### What to produce
Can you write out, with no changes, every line from the one containing "You are a computer-use agent. Image" down to the one containing "pyautogui.click(x=31, y=17)", both of those lines included?

**** Data for processing

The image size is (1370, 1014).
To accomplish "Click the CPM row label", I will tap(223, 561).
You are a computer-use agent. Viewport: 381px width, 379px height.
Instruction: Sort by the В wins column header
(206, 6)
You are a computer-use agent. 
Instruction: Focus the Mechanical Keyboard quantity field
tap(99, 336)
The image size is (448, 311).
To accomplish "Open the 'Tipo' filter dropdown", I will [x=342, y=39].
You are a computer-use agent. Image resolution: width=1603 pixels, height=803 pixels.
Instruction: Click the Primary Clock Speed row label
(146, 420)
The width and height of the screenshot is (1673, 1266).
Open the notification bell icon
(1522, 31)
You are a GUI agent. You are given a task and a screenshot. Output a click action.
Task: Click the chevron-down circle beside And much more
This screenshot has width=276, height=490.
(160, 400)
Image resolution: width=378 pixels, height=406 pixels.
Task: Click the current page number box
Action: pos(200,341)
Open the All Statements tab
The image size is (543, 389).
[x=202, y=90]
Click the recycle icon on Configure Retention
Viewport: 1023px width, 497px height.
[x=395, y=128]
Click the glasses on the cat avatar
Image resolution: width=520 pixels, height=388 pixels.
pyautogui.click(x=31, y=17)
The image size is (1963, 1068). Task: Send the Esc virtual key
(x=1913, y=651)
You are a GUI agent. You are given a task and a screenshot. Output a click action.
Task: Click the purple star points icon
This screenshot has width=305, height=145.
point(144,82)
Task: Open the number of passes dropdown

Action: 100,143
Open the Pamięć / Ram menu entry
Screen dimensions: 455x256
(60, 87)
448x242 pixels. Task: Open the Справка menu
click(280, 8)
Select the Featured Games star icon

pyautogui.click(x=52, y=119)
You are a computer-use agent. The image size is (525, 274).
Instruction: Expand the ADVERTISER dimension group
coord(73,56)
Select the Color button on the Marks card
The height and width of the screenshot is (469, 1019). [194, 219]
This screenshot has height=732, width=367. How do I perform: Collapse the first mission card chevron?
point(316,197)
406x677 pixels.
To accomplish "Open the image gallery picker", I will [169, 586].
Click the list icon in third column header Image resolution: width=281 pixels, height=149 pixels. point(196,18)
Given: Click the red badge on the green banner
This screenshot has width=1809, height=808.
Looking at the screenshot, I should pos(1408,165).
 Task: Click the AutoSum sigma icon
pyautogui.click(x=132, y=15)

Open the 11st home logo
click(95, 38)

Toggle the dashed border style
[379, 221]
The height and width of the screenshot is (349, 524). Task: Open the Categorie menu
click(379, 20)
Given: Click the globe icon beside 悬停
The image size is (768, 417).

********

### Solution
You are a computer-use agent. Image resolution: width=1603 pixels, height=803 pixels.
Instruction: Click the Primary Clock Speed row label
(146, 420)
The width and height of the screenshot is (1673, 1266).
Open the notification bell icon
(1522, 31)
You are a GUI agent. You are given a task and a screenshot. Output a click action.
Task: Click the chevron-down circle beside And much more
This screenshot has width=276, height=490.
(160, 400)
Image resolution: width=378 pixels, height=406 pixels.
Task: Click the current page number box
Action: pos(200,341)
Open the All Statements tab
The image size is (543, 389).
[x=202, y=90]
Click the recycle icon on Configure Retention
Viewport: 1023px width, 497px height.
[x=395, y=128]
Click the glasses on the cat avatar
Image resolution: width=520 pixels, height=388 pixels.
pyautogui.click(x=31, y=17)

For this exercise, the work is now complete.